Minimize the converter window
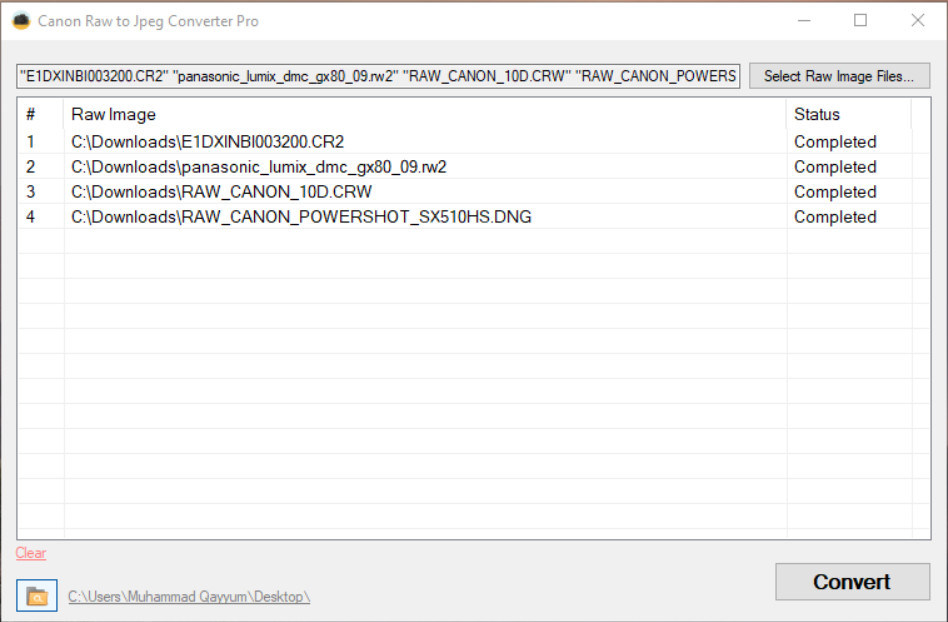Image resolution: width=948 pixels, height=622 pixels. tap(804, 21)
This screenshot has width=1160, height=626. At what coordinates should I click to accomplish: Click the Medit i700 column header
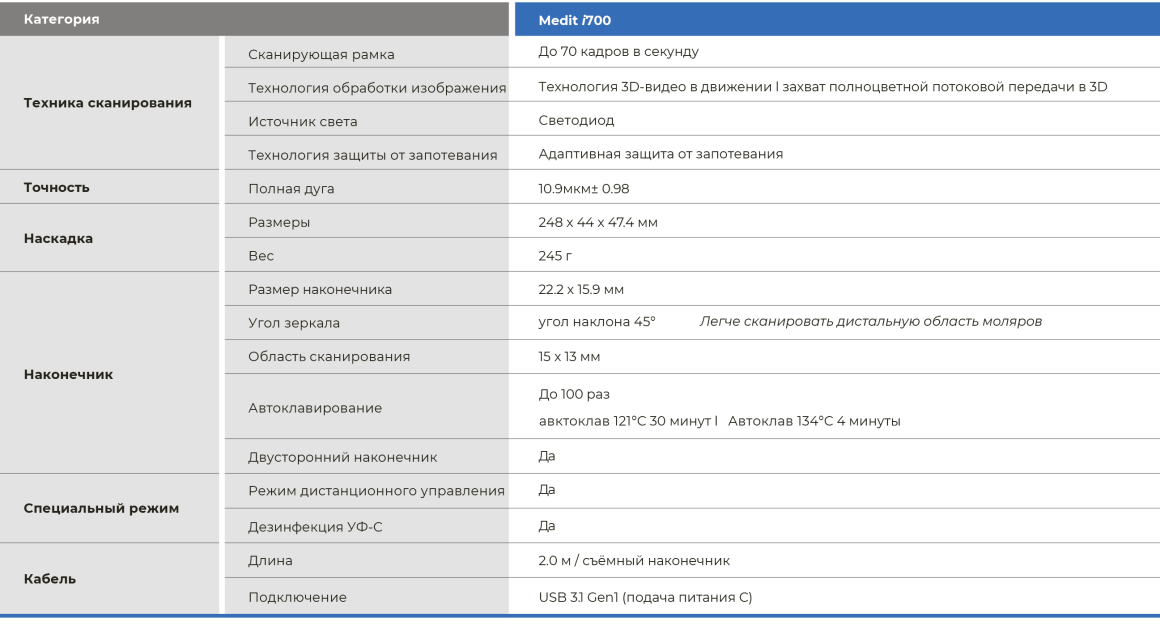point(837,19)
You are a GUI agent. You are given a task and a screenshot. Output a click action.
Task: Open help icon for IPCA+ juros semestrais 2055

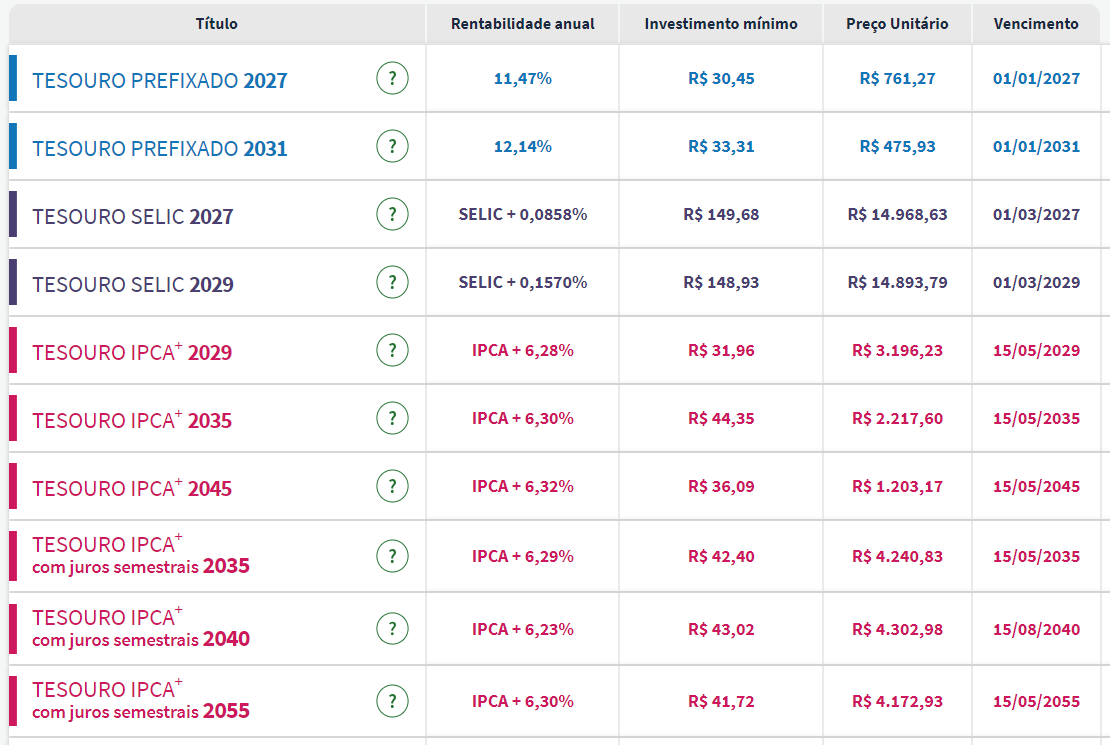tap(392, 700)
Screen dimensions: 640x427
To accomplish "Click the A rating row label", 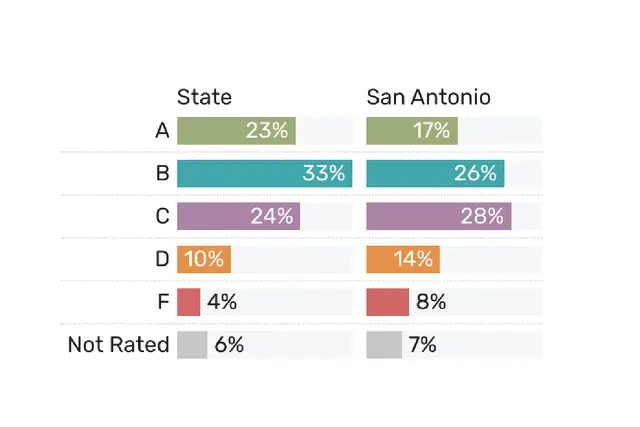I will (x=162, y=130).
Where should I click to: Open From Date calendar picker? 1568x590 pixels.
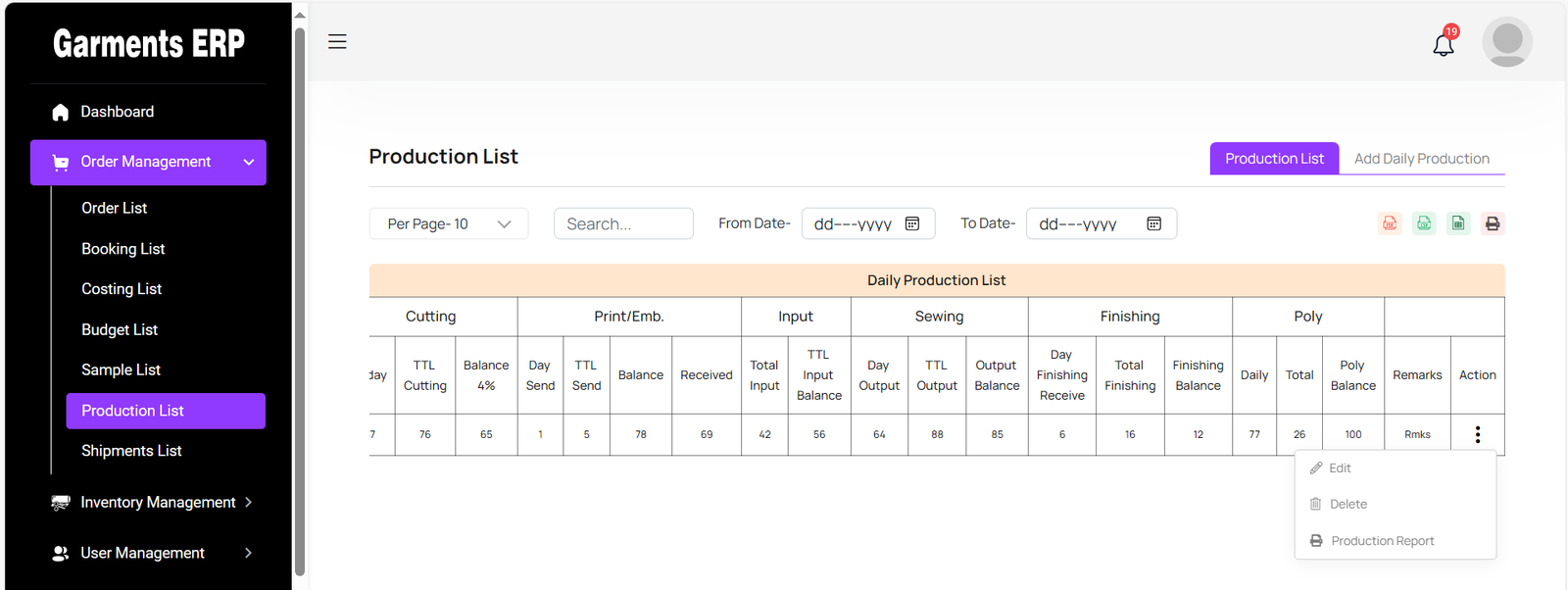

····················

[PROBLEM STATEMENT]
The copy should run from the first line of the material above through the line with "Screen dimensions: 640x427", repeated exactly and without pictures.

[WRITTEN SOLUTION]
Minimize the converter window
Image resolution: width=948 pixels, height=622 pixels. tap(804, 21)
This screenshot has width=1160, height=626. At what coordinates should I click to accomplish: Click the Medit i700 column header
point(837,19)
You are a GUI agent. You are given a task and a screenshot. Output a click action.
Task: Open help icon for IPCA+ juros semestrais 2055

tap(392, 700)
Screen dimensions: 640x427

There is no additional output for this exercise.